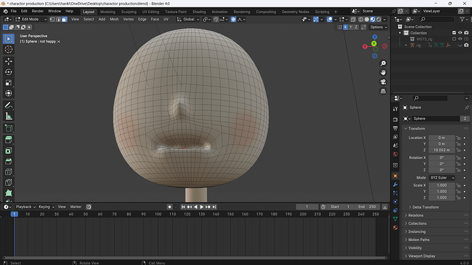Pick the Measure tool
The height and width of the screenshot is (265, 472).
[8, 116]
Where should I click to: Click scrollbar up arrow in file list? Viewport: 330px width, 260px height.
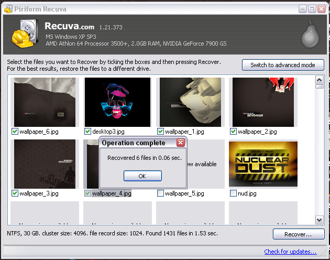click(x=320, y=80)
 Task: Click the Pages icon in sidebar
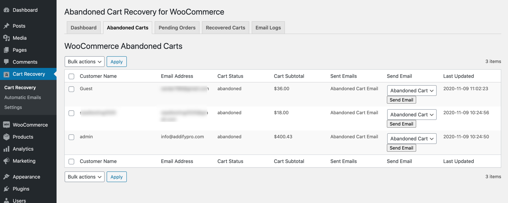[6, 50]
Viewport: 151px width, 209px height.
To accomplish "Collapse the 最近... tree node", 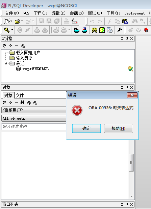I will (6, 63).
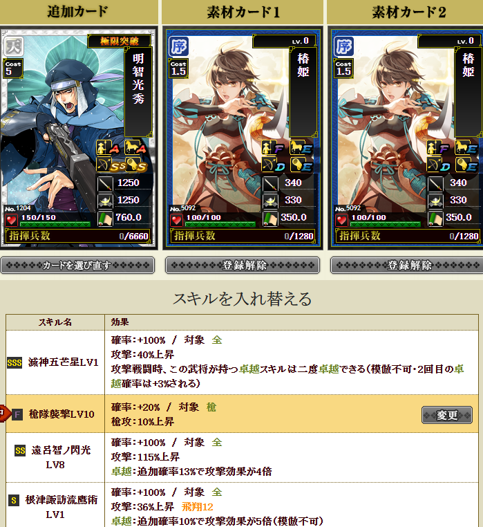Click the F rank icon beside 槍隊襲撃LV10
This screenshot has width=483, height=527.
17,415
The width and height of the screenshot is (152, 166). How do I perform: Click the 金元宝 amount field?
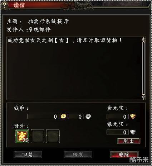pos(118,117)
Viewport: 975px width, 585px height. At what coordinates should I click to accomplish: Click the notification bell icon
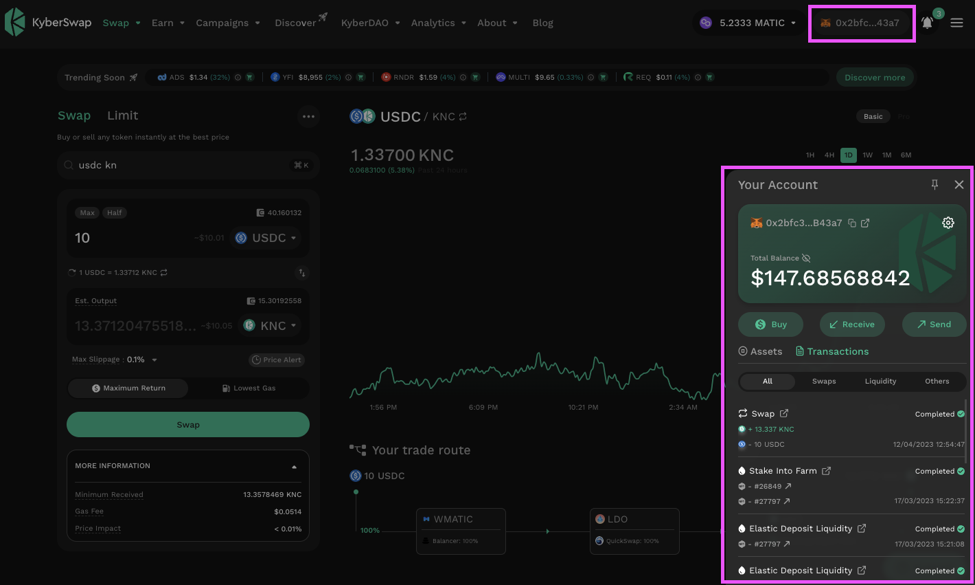tap(927, 23)
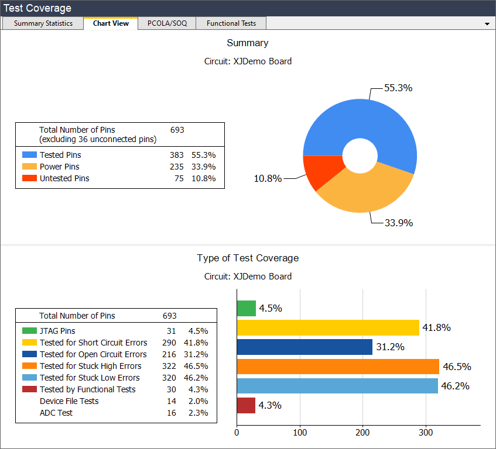Click the orange Stuck High bar
Screen dimensions: 496x449
pos(337,367)
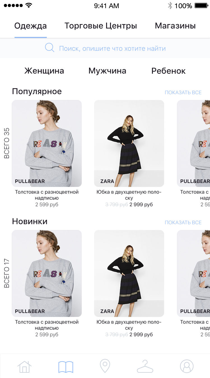Image resolution: width=210 pixels, height=378 pixels.
Task: Tap the search magnifier icon
Action: [50, 48]
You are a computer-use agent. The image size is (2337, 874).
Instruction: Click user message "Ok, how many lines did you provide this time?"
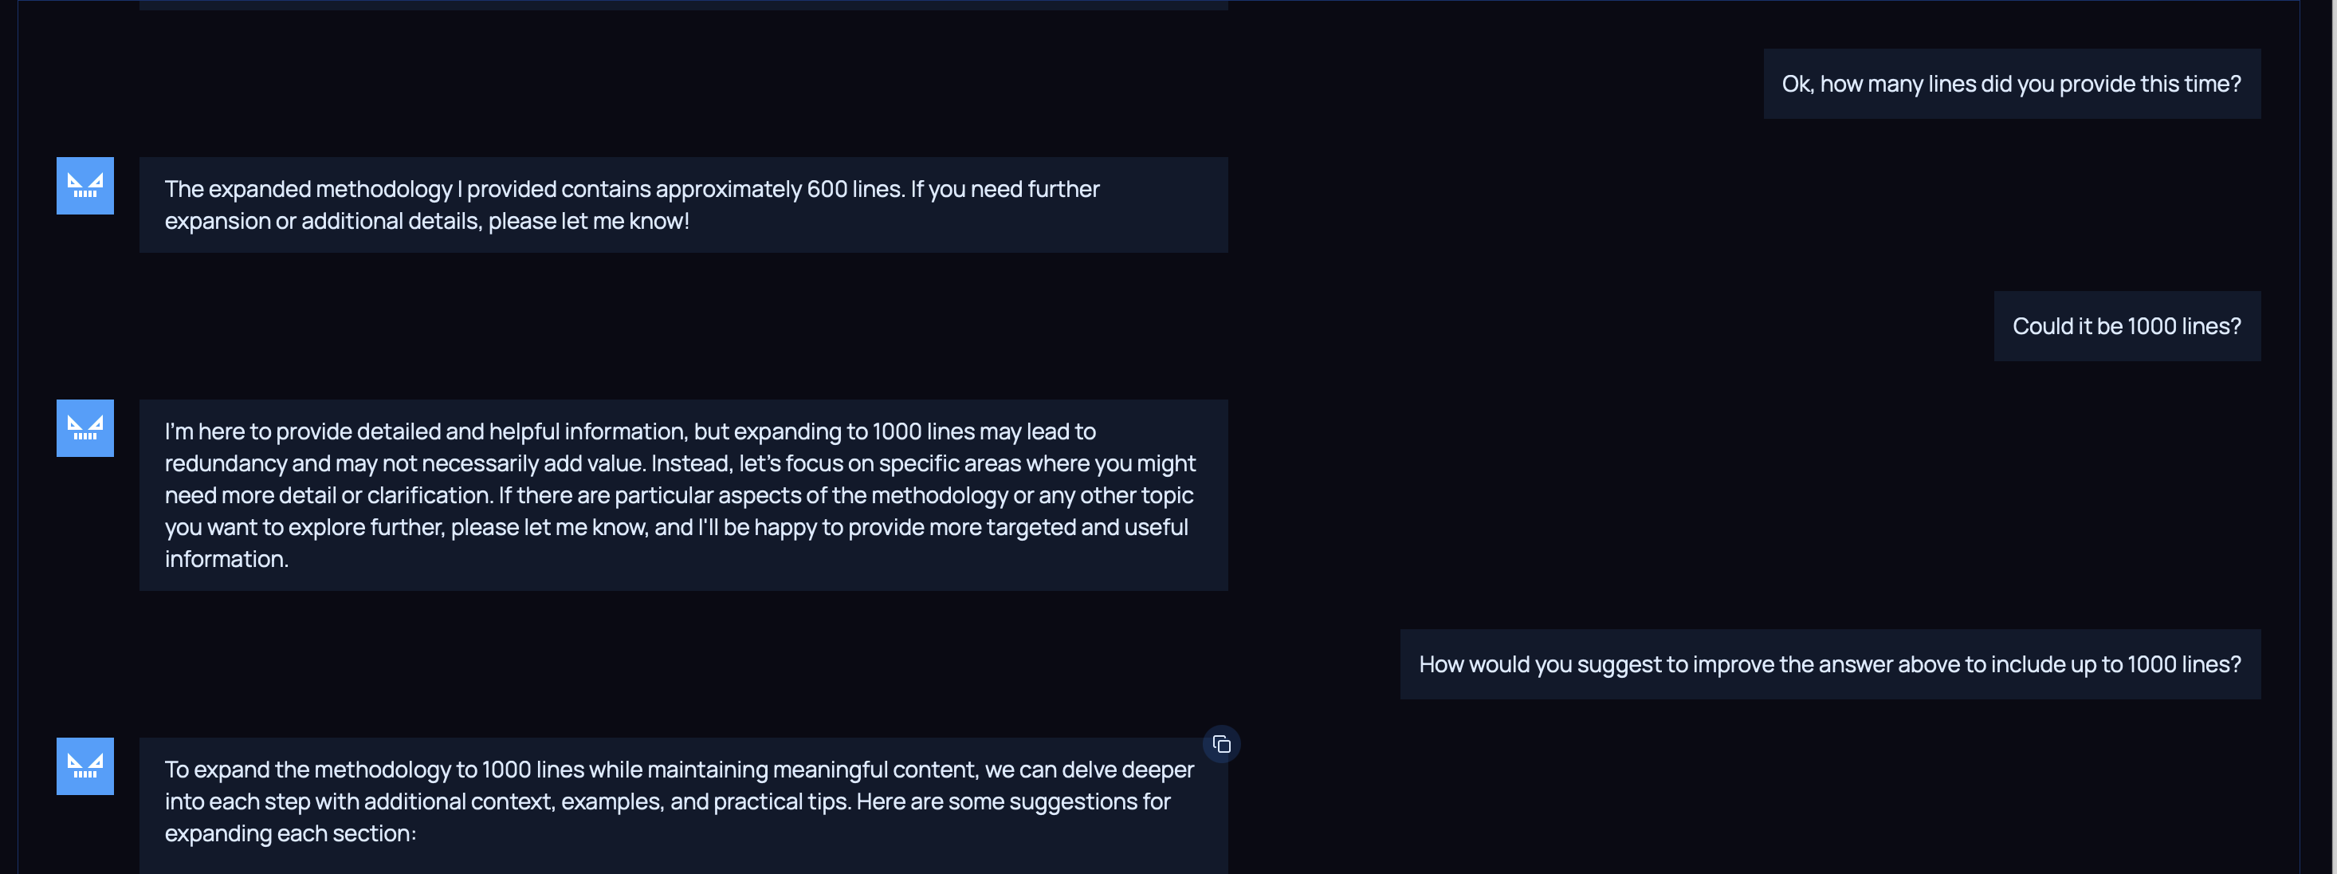point(2010,84)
■ ■ ■ ■ ■
- _Task to complete_: Each line from the one holding "Instruction: Click user" down to the end of the records is to be reproduced unaltered, and the pictures are to be omitted.

- _Result of the exercise_:
Instruction: Click user message "Ok, how many lines did you provide this time?"
point(2010,84)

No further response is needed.